AG Tempelhof-Kreuzberg8 C 146/1324.04.2014GE 2014, 1534

BGB §§ 546 Abs. 1, 573 Abs. 2 Nr. 2, 574; ZPO §§ 91 Abs. 1, 708 Nr. 7, 711, 721 Abs. 1

Leitsätze

häufig von der Redaktion verfasst

Tritt nach wirksamer Eigenbedarfskündigung ein neuer Kündigungsgrund ein, welcher den ursprünglichen ersetzt und ebenfalls zur Kündigung berechtigt, so muss der Vermieter dem Mieter keinen Vertrag über die Aufhebung der Kündigungswirkungen anbieten, sofern der Wegfall des ursprünglichen Kündigungsgrundes zeitlich nach Eintritt des neuen liegt.

(Leitsatz der Redaktion)

Sachverhalt

Wortlaut des Gerichts

Der Kl. ist Eigentümer der streitgegenständlichen 2,5-Zimmerwohnung mit 64 m2. Er vermietete diese ab dem 1.7.2012 unbefristet an die Bekl. Die Bekl. entschied sich eigens für diese Wohnung, weil ihr herzkranker, pflegebedürftiger Vater im gleichen Haus wohnte.

Mit Schreiben vom 18.1.2013 erklärte der Kl. die Kündigung des Mietverhältnisses wegen Eigenbedarfs. Zur Begründung verwies er auf seine Absicht, die Wohnung seiner Tochter J. zu überlassen, weil diese plante, ihren Freund R. Sch. im Mai 2013 zu heiraten und mit ihm ein Kind zu bekommen. Die Tochter des Kl. wohnte zu diesem Zeitpunkt in der angemieteten Wohnung ihres Freundes, einer 2-Zimmerwohnung von unter 60 m2 mit einer beheizten Fläche von unter 54 m2. Die Suche des Paares nach einer bezahlbaren gemeinsamen Wohnung war bis dahin erfolglos verlaufen.

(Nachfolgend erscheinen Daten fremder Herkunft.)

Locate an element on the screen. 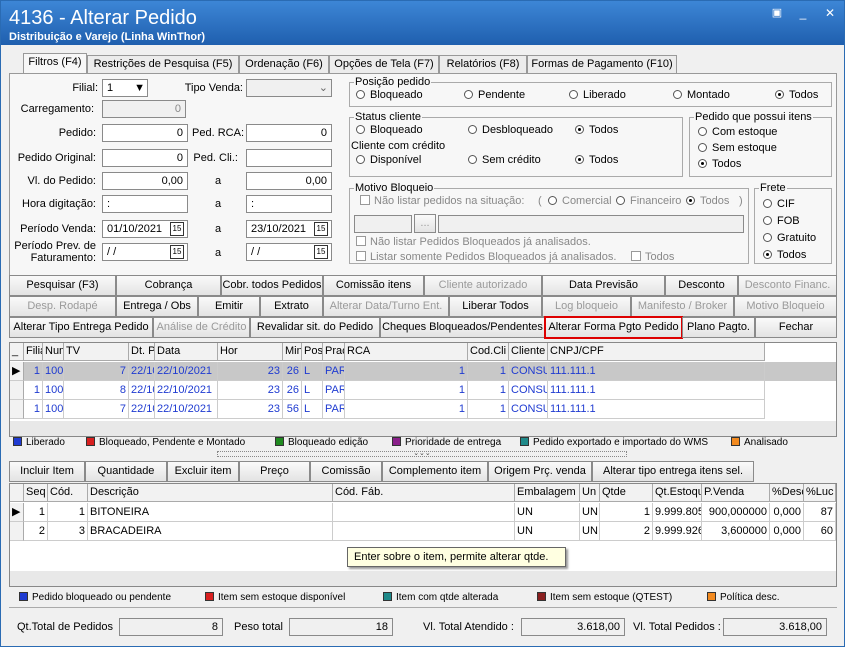 The width and height of the screenshot is (845, 647). desconto-button: Desconto is located at coordinates (702, 286).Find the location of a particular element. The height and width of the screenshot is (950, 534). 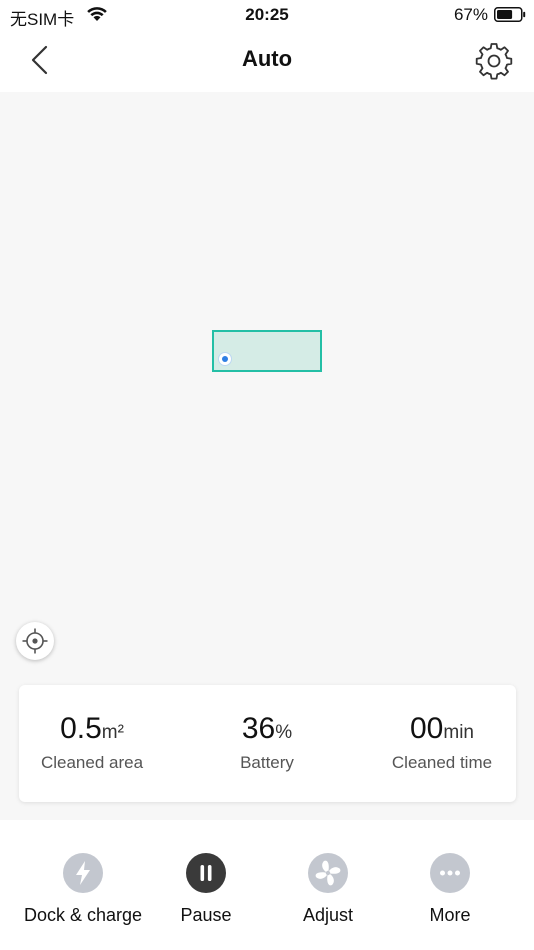

cleaned-area-stat: 0.5m² Cleaned area is located at coordinates (92, 742).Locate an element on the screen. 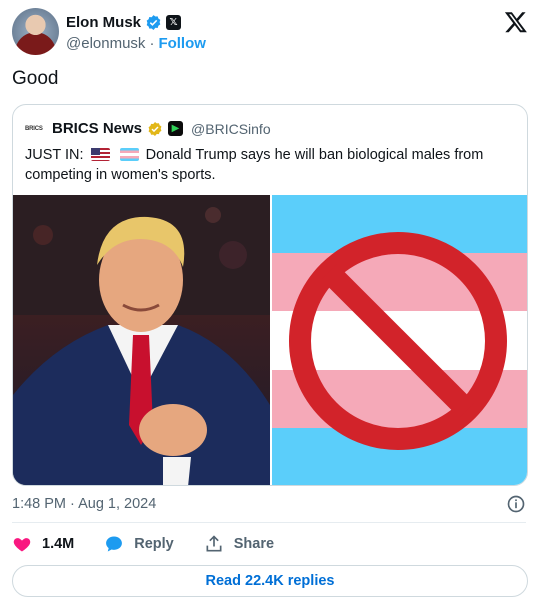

Mitte 2013 trennten sich der Kl. und seine Lebensgefährtin, die Zeugin M. Beide lebten in einer im gemeinsamen Eigentum stehenden Wohnung. Da der Kl. diese Wohnung zunächst der Lebensgefährtin überlassen wollte, teilte er seiner Tochter mit, dass er die streitgegenständliche Wohnung nunmehr für sich benötige. Die inzwischen verheiratete Tochter lebte zu diesem Zeitpunkt weiterhin in der Wohnung ihres Ehemannes. Mit Schriftsatz vom 25.11.2013 zeigte der Kl. den Wechsel der Bedarfsperson der Bekl. an.

Inzwischen ist die ehemalige Lebensgefährtin des Kl. aus der gemeinsamen Wohnung ausgezogen. Die Wohnung soll nach dem Auszug des Kl. verkauft werden. Im Januar 2014 verstarb der Vater der Bekl.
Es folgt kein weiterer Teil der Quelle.